* _What is being asked_
Return every entry exactly as written.

◇ ◇ ◇ ◇ ◇

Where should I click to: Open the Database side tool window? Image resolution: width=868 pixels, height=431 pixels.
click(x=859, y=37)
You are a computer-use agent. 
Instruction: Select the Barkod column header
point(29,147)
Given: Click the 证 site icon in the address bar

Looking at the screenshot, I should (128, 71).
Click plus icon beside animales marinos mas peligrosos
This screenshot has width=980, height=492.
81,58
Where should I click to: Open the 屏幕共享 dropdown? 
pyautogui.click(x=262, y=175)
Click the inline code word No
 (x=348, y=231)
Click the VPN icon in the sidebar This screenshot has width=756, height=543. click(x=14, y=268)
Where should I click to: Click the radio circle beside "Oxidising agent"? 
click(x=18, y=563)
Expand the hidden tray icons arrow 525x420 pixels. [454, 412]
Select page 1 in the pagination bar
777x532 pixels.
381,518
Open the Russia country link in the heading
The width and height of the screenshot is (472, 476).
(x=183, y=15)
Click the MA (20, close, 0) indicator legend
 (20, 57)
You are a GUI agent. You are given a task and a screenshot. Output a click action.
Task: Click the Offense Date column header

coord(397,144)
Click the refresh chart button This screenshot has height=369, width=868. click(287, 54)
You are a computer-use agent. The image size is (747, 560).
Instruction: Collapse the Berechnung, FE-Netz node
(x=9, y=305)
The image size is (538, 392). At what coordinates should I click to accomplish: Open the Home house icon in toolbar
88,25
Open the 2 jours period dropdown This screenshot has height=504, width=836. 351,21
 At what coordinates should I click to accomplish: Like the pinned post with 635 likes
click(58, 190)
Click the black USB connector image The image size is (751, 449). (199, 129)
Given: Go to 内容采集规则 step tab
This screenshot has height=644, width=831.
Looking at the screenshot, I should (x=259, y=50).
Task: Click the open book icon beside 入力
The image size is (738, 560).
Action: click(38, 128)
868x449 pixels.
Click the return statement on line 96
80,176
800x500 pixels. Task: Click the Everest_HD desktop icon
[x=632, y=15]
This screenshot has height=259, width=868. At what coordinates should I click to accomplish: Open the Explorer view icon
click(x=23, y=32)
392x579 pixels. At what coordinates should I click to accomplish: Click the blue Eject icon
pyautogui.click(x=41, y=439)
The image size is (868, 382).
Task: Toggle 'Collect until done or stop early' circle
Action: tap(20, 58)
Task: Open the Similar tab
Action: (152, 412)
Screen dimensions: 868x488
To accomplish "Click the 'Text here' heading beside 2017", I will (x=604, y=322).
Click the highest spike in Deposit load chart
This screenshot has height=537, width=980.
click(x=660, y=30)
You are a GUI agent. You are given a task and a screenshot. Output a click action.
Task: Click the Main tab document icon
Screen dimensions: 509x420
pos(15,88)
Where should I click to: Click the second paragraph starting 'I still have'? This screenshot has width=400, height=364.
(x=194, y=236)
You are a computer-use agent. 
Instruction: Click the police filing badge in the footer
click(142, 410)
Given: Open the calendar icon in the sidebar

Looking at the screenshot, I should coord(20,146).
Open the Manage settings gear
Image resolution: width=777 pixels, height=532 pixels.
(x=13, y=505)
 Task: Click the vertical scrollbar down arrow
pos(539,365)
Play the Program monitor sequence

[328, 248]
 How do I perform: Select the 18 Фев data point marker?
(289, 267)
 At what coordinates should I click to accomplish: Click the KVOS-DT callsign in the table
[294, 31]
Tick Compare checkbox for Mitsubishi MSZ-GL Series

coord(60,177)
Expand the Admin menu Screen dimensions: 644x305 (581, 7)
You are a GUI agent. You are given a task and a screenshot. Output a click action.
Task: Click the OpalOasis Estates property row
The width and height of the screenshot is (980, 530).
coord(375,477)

◇ ◇ ◇ ◇ ◇

* _Reply_
Where should I click to: Open the Database side tool window? Image resolution: width=868 pixels, height=431 pixels.
click(x=859, y=37)
You are a computer-use agent. 
Instruction: Select the Barkod column header
point(29,147)
Given: Click the 证 site icon in the address bar

Looking at the screenshot, I should (128, 71).
Click plus icon beside animales marinos mas peligrosos
This screenshot has width=980, height=492.
81,58
Where should I click to: Open the 屏幕共享 dropdown? 
pyautogui.click(x=262, y=175)
Click the inline code word No
 (x=348, y=231)
Click the VPN icon in the sidebar This screenshot has width=756, height=543. click(x=14, y=268)
Where should I click to: Click the radio circle beside "Oxidising agent"? 
click(x=18, y=563)
Expand the hidden tray icons arrow 525x420 pixels. [454, 412]
Select page 1 in the pagination bar
777x532 pixels.
381,518
Open the Russia country link in the heading
The width and height of the screenshot is (472, 476).
(x=183, y=15)
Click the MA (20, close, 0) indicator legend
 (20, 57)
You are a GUI agent. You are given a task and a screenshot. Output a click action.
Task: Click the Offense Date column header

coord(397,144)
Click the refresh chart button This screenshot has height=369, width=868. click(287, 54)
You are a computer-use agent. The image size is (747, 560).
Instruction: Collapse the Berechnung, FE-Netz node
(x=9, y=305)
The image size is (538, 392). At what coordinates should I click to accomplish: Open the Home house icon in toolbar
88,25
Open the 2 jours period dropdown This screenshot has height=504, width=836. 351,21
 At what coordinates should I click to accomplish: Like the pinned post with 635 likes
click(58, 190)
Click the black USB connector image The image size is (751, 449). (199, 129)
Given: Go to 内容采集规则 step tab
This screenshot has height=644, width=831.
Looking at the screenshot, I should (x=259, y=50).
Task: Click the open book icon beside 入力
The image size is (738, 560).
Action: click(38, 128)
868x449 pixels.
Click the return statement on line 96
80,176
800x500 pixels. Task: Click the Everest_HD desktop icon
[x=632, y=15]
This screenshot has height=259, width=868. At what coordinates should I click to accomplish: Open the Explorer view icon
click(x=23, y=32)
392x579 pixels. At what coordinates should I click to accomplish: Click the blue Eject icon
pyautogui.click(x=41, y=439)
The image size is (868, 382).
Task: Toggle 'Collect until done or stop early' circle
Action: tap(20, 58)
Task: Open the Similar tab
Action: (152, 412)
Screen dimensions: 868x488
To accomplish "Click the 'Text here' heading beside 2017", I will (x=604, y=322).
Click the highest spike in Deposit load chart
This screenshot has height=537, width=980.
click(x=660, y=30)
You are a GUI agent. You are given a task and a screenshot. Output a click action.
Task: Click the Main tab document icon
Screen dimensions: 509x420
pos(15,88)
Where should I click to: Click the second paragraph starting 'I still have'? This screenshot has width=400, height=364.
(x=194, y=236)
You are a computer-use agent. 
Instruction: Click the police filing badge in the footer
click(142, 410)
Given: Open the calendar icon in the sidebar

Looking at the screenshot, I should coord(20,146).
Open the Manage settings gear
Image resolution: width=777 pixels, height=532 pixels.
(x=13, y=505)
 Task: Click the vertical scrollbar down arrow
pos(539,365)
Play the Program monitor sequence

[328, 248]
 How do I perform: Select the 18 Фев data point marker?
(289, 267)
 At what coordinates should I click to accomplish: Click the KVOS-DT callsign in the table
[294, 31]
Tick Compare checkbox for Mitsubishi MSZ-GL Series

coord(60,177)
Expand the Admin menu Screen dimensions: 644x305 (581, 7)
You are a GUI agent. You are given a task and a screenshot. Output a click action.
Task: Click the OpalOasis Estates property row
The width and height of the screenshot is (980, 530).
coord(375,477)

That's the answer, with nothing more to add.